Martin O'Malley is telling pretty much anybody who will listen that he is not going to raise taxes. Well of course he's saying that now. It is very easy to deflect the tax issue before the election. Especially when the Maryland Business Tax Reform Commission has barely met since O'Malley created it during his term. Which of course makes the following announcement a little curious:

The Maryland Business Tax Reform Commission yesterday announced that it will hold a public hearing on Tuesday, November 9th at 6:30 p.m. in Annapolis (location TBA) to take public testimony on the options it is considering for changing (increasing) business taxes in Maryland. Attached is a full list of the issues they are considering, which include:

- Combined reporting for corporate income taxes

- Other corporate income tax changes such as tax rates and single sales factor apportionment

- Alternatives to the corporate income tax, including alternative minimum tax, gross receipts tax, and value added tax

- Broadening the sales tax base

- Requiring additional information from businesses receiving tax incentives

The Business Tax Reform Commission has been meeting for two years on these issues, and we are now at the end game. Note that all substantive decisions and votes will be made after the election. Here is their remaining schedule:

- November 9th – Public Hearing

- November 16th – Voting Session

- December 7th – Review Draft Report

- December 13th – Approve Final Report

See the Commission’s website for background info.
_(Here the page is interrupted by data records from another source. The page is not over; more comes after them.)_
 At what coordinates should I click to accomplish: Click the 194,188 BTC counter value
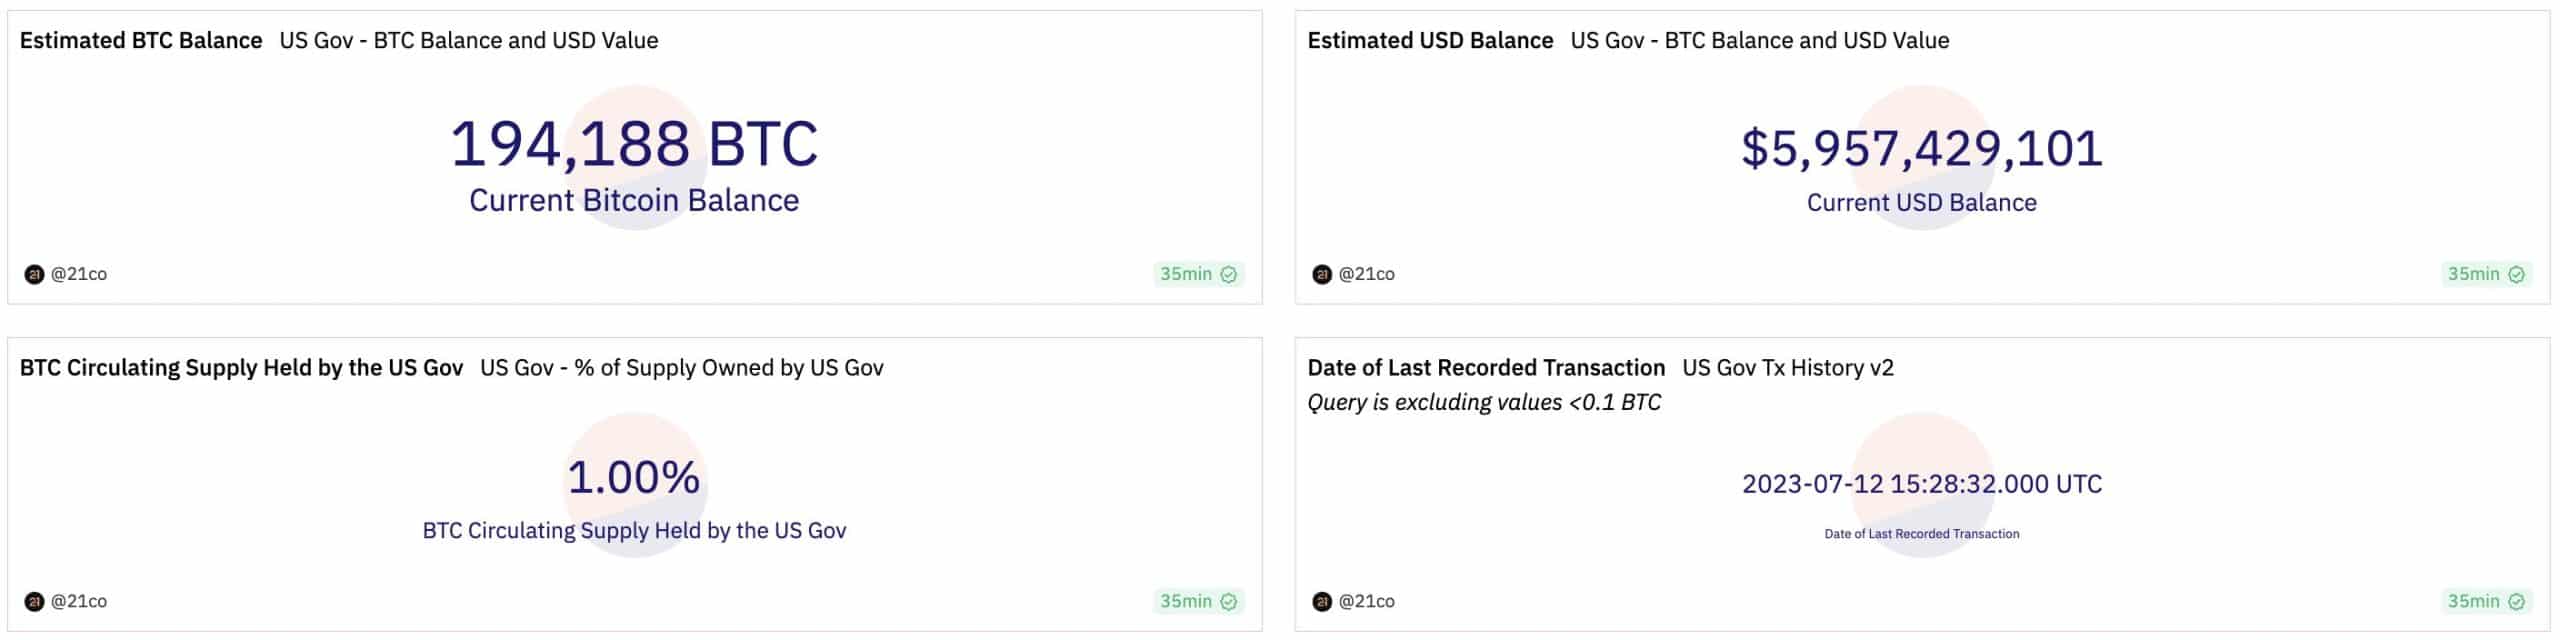pos(634,143)
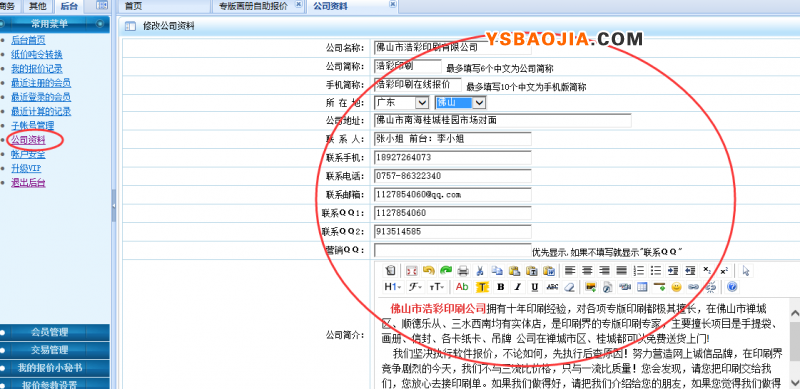Click the green redo arrow icon

pyautogui.click(x=446, y=270)
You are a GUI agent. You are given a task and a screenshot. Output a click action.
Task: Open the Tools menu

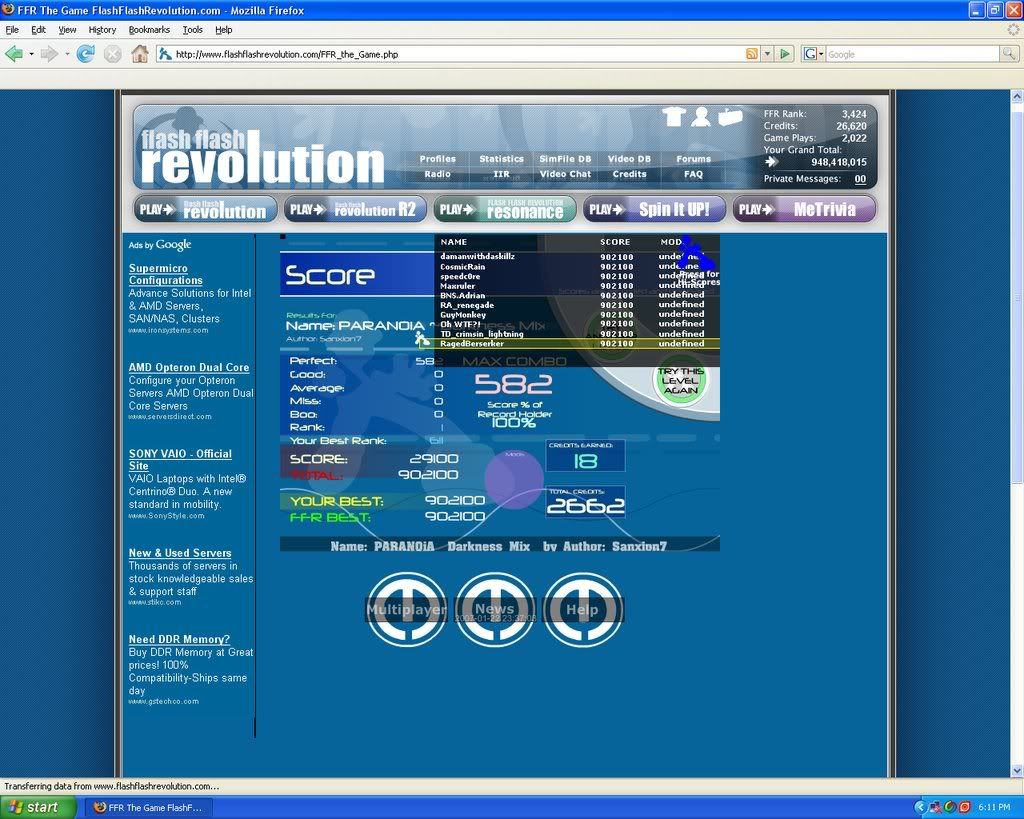(192, 30)
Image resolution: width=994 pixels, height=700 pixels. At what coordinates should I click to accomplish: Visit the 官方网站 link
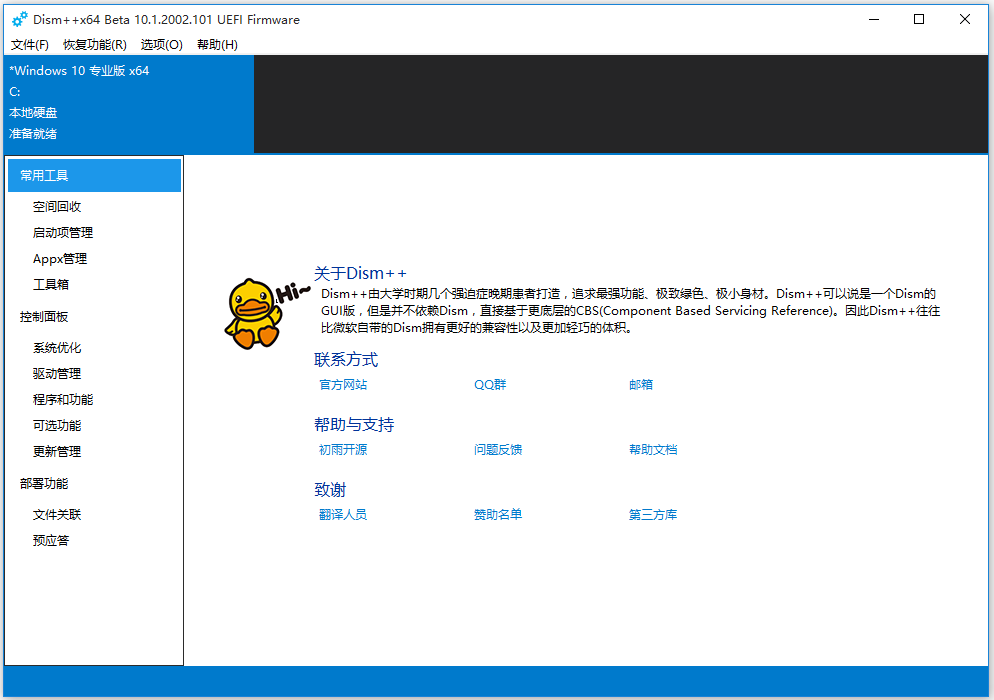point(346,384)
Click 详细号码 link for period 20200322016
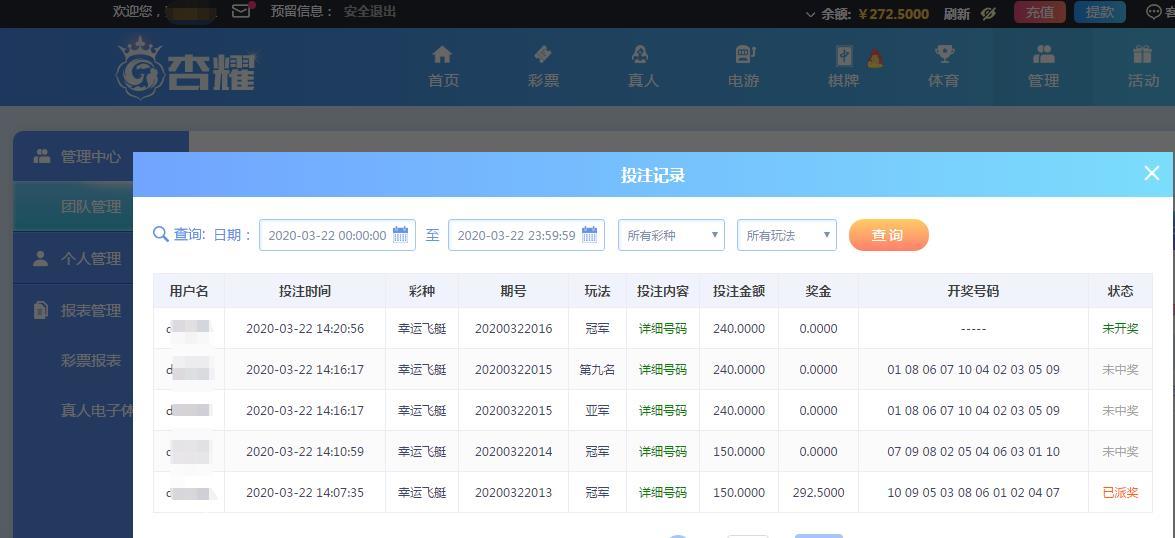The width and height of the screenshot is (1175, 538). tap(662, 328)
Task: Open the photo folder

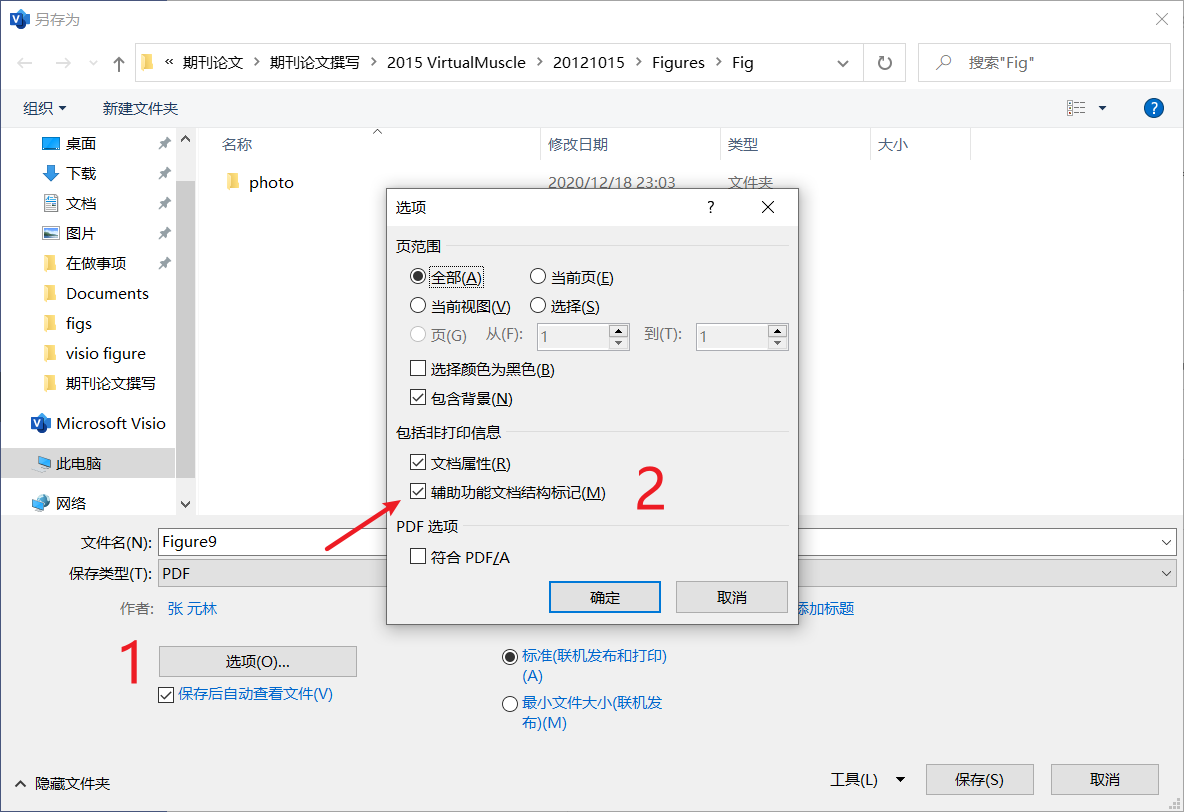Action: point(273,182)
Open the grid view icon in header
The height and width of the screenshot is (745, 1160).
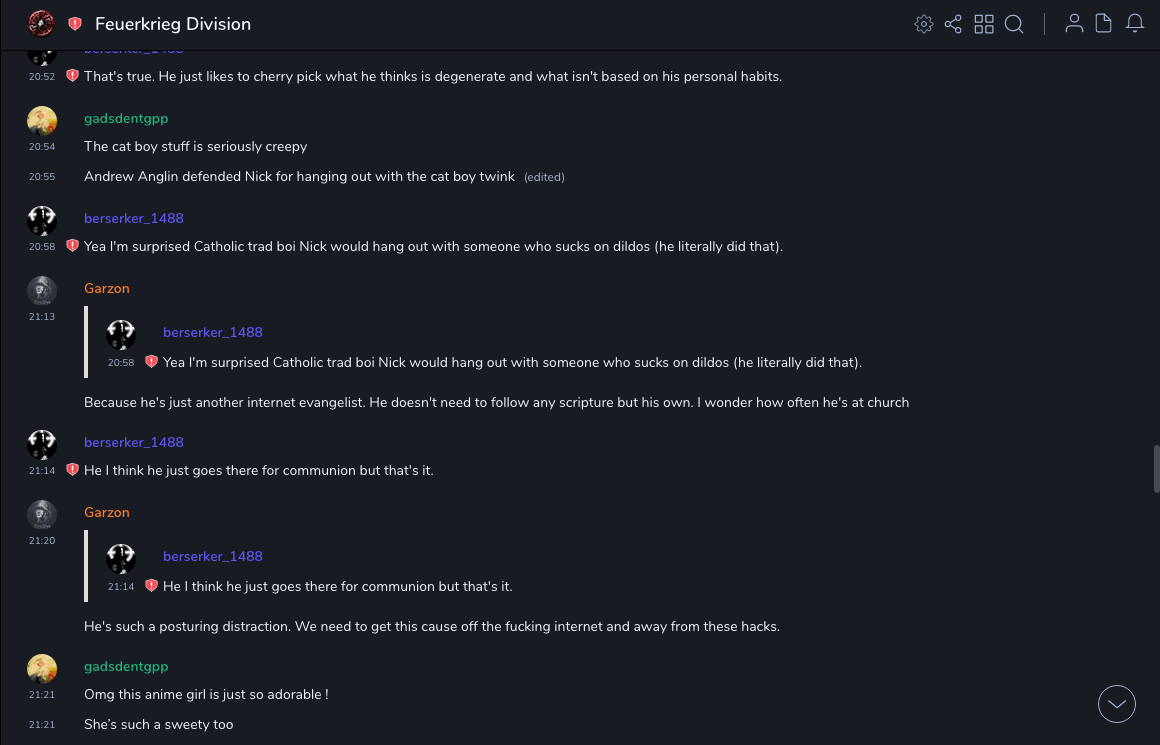984,24
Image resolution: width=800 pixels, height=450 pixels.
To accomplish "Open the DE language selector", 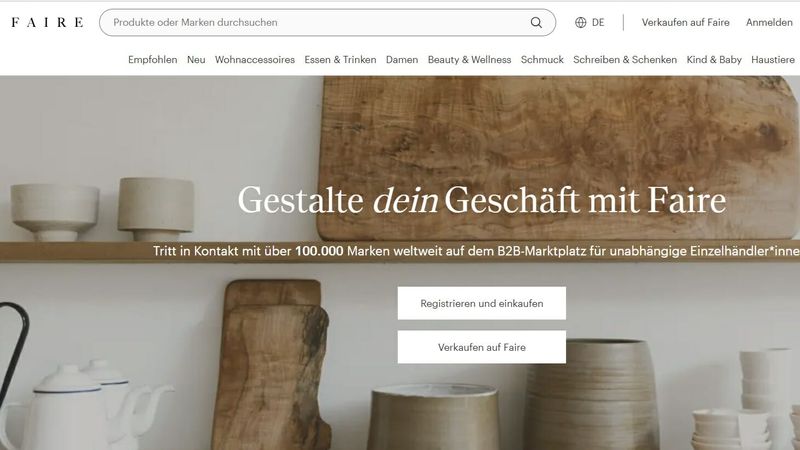I will pyautogui.click(x=590, y=22).
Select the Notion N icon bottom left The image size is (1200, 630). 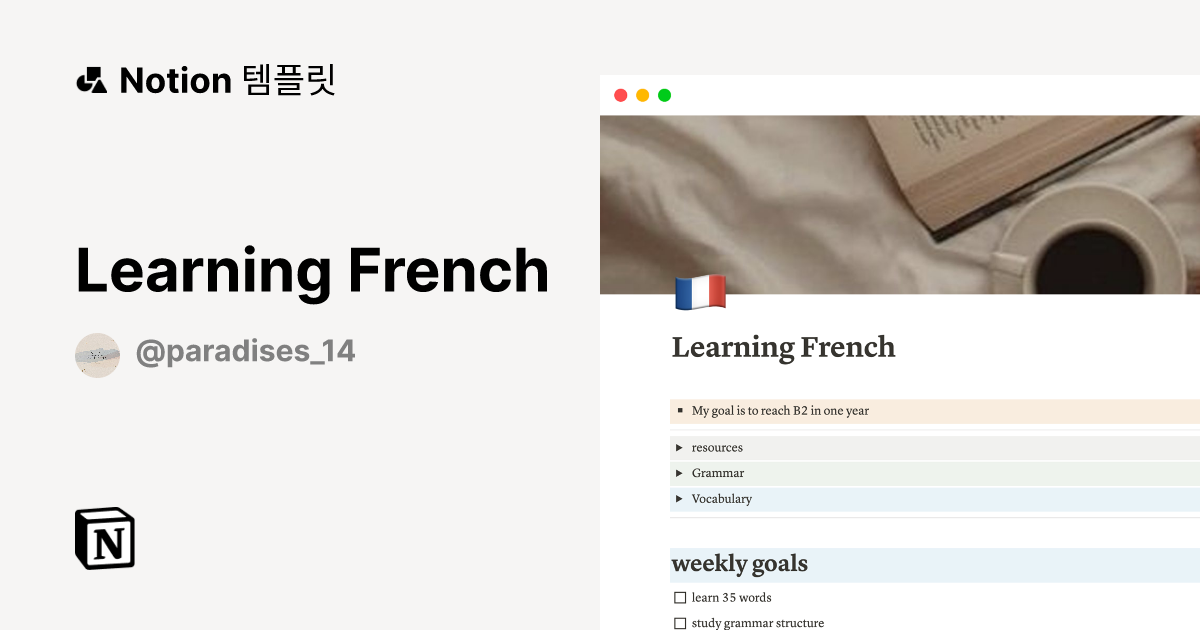(104, 539)
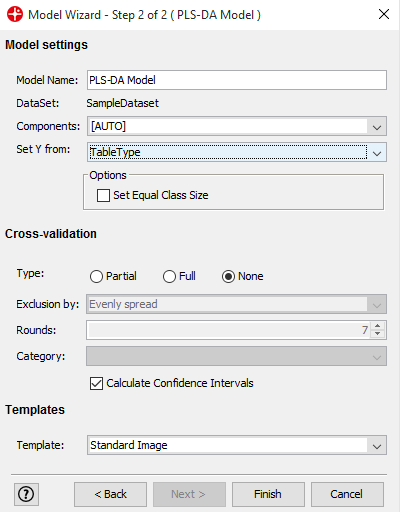400x512 pixels.
Task: Go to previous step with Back
Action: (110, 494)
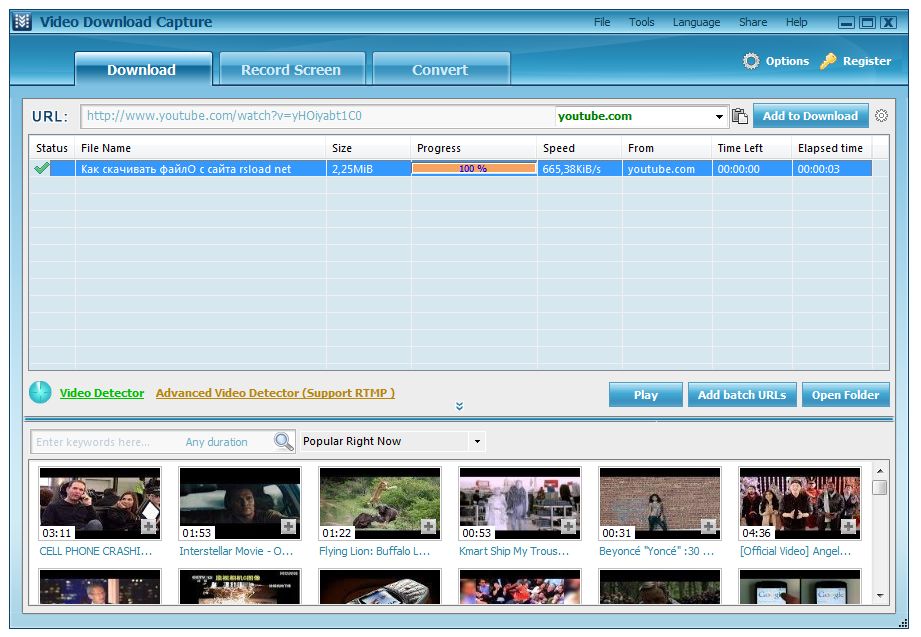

Isn't it amazing that O'Malley Tax Commission meets infrequently prior the election, and then has a number of rapid fire meetings immediately after the election so that the commission can recommend a series of tax increases to O'Malley and to legislative leadership. Would somebody be so cynical as to say that O'Malley and Company planned for the Commission to meet this way so that O'Malley could cynically say that he had "no plans" to raise taxes, and then immediately adopt the Commission's proposals for higher taxes? Wouldn't that just be nutty?

Of course, it probably isn't that far from the truth when even the Commission's message notes that "all substantive decisions and votes will be made after the election." Why else would the Commission go out of its way to point that out if the Commission was predetermined to recommend higher taxes in the same manner that O'Malley's Death Penalty commission had a predestined outcome.

Don 't believe me? Take a look at this document under consideration by the Commission:
BTRC Issues

All of this of course makes you wonder this: what is the Commission going to propose that they can't talk about right now?

The moral of the story is this. If re-elected, Martin O'Malley is going to raise your taxes. The machinery has already been put into place. The plan is already in motion. It will happen. Sadly, Martin O'Malley just does not have the political courage to tell the voters the truth....

1 comment:

DetectiveDick said...

Raising taxes is actually a reduction of personal income and spending power for individuals thus a transfer of wealth from the producers to the takers. Maryland needs a Rick Santelli moment.

O'Malley, the One Marylander for the "new americans" all working for the common good within the shared sacrifice of working families as we make College more affordable so we can have Green Jobs in tuff time. This election is not a difficult choice.

This election is about stopping and reversing the Progressive O'Malley agenda.